# [Exercise aim]
Copy the result of filtering the entries below for lines that include the string "SLIPKNOT".

**** Data records ****

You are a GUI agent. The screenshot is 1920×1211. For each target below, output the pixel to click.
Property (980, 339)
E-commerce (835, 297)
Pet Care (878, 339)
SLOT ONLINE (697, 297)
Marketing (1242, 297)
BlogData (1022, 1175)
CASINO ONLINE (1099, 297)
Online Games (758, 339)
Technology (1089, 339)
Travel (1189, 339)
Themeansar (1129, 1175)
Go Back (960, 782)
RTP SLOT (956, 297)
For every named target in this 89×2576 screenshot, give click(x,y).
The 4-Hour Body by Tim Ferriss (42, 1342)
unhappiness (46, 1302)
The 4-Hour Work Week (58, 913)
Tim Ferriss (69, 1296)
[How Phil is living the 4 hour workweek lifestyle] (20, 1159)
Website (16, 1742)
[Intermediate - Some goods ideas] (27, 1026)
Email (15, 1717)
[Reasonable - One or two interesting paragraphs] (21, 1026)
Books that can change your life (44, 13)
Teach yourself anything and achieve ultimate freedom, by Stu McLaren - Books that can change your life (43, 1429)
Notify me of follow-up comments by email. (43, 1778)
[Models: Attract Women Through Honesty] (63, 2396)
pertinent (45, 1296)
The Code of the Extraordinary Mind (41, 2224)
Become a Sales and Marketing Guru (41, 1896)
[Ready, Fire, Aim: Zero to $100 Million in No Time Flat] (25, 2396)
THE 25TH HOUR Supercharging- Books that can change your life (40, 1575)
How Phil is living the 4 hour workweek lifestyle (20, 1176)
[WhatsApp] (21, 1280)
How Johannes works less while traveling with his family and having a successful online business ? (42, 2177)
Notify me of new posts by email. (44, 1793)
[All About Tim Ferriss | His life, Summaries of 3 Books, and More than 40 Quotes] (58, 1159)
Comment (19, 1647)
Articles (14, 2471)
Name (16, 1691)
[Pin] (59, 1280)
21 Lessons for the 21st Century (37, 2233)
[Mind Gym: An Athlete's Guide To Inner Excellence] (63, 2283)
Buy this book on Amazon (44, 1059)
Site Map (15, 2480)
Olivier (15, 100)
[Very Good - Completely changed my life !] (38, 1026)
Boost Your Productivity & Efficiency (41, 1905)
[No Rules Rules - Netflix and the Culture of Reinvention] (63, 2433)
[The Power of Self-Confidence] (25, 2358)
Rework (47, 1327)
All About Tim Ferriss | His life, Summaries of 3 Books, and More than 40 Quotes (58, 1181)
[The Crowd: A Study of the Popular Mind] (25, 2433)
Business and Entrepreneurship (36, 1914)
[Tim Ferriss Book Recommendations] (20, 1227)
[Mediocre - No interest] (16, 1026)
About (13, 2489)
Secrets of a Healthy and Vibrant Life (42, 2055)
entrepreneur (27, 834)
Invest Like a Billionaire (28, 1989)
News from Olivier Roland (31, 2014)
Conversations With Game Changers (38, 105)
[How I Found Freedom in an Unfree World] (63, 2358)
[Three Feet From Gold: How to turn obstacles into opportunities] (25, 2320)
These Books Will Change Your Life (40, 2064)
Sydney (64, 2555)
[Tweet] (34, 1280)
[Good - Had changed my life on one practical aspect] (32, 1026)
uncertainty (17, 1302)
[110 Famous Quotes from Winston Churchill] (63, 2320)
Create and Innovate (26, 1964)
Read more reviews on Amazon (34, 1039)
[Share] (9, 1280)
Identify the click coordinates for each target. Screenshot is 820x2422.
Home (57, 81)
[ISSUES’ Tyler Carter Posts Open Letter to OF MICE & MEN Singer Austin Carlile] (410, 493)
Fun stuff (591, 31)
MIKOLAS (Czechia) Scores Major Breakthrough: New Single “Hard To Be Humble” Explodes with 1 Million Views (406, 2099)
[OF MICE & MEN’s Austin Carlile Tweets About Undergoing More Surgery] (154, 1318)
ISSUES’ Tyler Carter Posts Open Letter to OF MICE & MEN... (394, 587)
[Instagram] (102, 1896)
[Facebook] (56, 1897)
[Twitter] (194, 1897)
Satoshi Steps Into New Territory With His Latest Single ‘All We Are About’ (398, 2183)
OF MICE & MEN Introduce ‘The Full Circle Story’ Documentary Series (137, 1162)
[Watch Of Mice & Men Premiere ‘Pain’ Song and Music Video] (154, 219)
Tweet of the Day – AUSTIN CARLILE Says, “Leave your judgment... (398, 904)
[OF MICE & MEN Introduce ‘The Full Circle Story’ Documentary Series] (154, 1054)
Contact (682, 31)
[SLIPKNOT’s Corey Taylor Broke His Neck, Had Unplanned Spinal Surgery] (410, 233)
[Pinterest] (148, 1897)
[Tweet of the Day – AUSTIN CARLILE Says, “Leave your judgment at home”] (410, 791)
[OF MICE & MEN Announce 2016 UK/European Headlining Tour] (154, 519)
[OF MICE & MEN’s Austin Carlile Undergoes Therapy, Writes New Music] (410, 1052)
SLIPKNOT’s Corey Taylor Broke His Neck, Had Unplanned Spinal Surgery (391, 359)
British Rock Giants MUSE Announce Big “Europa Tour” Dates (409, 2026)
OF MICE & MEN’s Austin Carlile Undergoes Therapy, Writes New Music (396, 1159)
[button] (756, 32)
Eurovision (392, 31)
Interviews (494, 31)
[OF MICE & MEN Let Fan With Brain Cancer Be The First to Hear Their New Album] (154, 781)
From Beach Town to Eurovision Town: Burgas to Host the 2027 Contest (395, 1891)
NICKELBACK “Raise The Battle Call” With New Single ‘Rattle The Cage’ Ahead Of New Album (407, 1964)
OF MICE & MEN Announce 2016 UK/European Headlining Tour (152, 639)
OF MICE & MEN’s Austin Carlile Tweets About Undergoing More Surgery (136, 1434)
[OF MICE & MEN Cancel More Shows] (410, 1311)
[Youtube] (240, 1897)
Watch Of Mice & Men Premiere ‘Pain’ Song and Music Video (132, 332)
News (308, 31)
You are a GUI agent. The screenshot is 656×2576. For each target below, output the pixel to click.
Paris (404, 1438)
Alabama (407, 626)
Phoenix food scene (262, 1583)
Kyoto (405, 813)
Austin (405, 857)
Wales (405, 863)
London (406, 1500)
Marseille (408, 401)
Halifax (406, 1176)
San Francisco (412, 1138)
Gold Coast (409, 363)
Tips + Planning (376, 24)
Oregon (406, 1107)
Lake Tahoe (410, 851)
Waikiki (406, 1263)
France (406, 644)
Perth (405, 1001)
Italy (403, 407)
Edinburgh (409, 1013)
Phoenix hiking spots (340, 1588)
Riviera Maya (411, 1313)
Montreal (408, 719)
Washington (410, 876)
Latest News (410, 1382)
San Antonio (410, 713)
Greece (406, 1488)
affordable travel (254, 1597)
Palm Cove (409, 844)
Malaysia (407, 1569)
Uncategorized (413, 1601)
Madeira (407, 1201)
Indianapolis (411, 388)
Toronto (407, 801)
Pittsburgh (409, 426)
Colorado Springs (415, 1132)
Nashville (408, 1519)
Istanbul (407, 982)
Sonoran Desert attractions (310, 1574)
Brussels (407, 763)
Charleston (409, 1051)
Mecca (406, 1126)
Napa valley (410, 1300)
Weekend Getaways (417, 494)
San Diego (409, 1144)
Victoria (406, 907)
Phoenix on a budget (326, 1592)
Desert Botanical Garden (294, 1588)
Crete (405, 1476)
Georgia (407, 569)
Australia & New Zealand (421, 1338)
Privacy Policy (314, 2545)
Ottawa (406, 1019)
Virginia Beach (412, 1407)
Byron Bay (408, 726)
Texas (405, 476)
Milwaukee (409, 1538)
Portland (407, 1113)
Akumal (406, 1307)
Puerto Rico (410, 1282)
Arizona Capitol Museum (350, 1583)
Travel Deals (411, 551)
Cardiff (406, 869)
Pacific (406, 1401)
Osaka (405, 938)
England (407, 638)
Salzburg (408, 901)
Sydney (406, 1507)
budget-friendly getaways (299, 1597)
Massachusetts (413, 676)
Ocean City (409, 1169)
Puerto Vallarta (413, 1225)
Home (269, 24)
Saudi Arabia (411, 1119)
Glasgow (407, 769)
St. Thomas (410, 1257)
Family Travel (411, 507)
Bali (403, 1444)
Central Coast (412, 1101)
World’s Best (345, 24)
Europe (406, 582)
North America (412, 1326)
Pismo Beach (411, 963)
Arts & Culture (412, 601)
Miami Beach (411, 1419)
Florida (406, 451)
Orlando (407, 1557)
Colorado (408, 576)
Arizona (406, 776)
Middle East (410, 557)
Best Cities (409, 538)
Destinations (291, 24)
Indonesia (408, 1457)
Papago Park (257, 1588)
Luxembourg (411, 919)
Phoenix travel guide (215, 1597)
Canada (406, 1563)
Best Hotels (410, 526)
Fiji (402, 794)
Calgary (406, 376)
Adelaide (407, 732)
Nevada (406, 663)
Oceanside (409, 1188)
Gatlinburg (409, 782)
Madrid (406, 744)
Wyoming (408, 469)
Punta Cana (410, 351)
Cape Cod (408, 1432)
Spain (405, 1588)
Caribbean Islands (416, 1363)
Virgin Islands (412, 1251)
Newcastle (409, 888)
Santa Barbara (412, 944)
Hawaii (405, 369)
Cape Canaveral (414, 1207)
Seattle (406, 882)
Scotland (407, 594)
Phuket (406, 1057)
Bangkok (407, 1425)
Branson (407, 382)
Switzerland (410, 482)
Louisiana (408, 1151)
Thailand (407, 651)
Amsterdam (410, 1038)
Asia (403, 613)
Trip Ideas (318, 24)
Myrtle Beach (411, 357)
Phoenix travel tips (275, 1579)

****

# [Answer space]
[SLIPKNOT’s Corey Taylor Broke His Neck, Had Unplanned Spinal Surgery] (410, 233)
SLIPKNOT’s Corey Taylor Broke His Neck, Had Unplanned Spinal Surgery (391, 359)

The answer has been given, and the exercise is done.